▸ TASK: Retype the lines of the listing below exactly, but only those from the one containing "This screenshot has height=612, width=900." through the last line; pictures stay out.

▸ INFORMATION SUPPLIED:
......

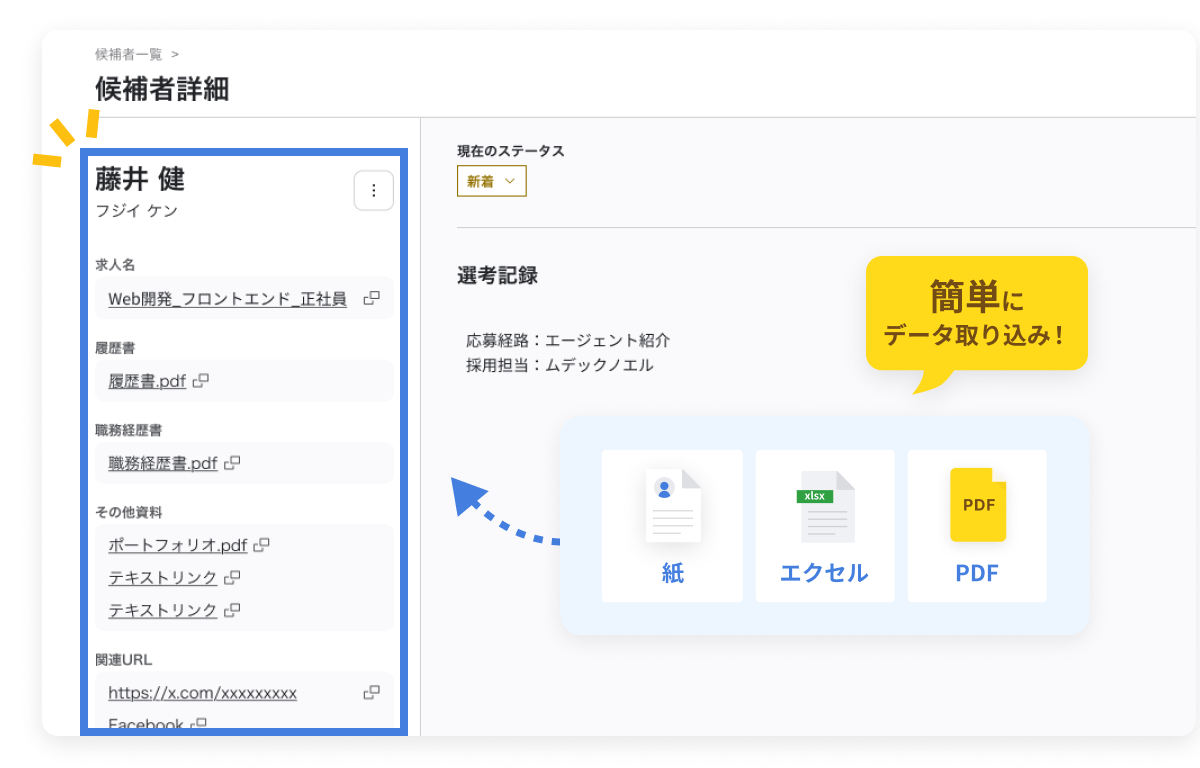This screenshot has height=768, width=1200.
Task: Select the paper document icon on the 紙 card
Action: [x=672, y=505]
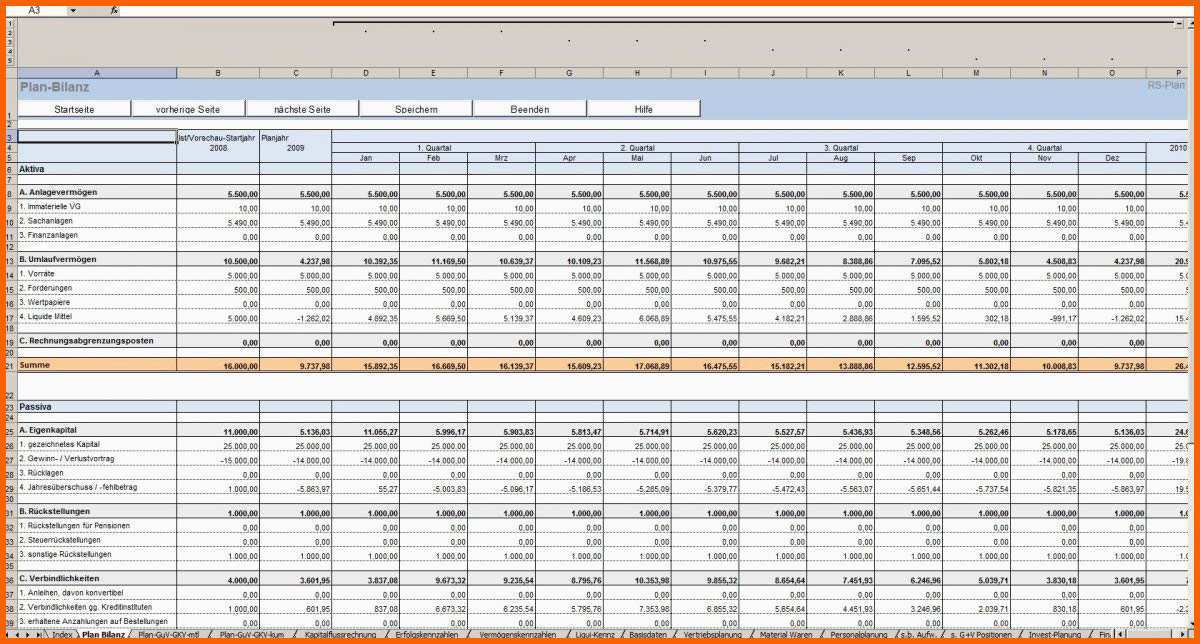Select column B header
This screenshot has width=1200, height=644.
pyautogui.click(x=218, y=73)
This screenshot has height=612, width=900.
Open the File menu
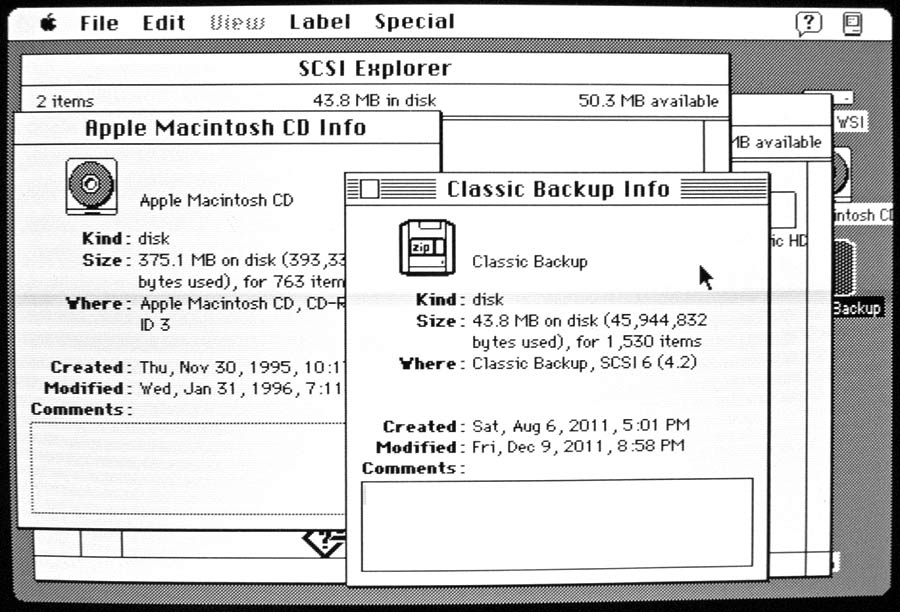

......

▸ WRITTEN RESPONSE:
This screenshot has height=612, width=900.
Open the File menu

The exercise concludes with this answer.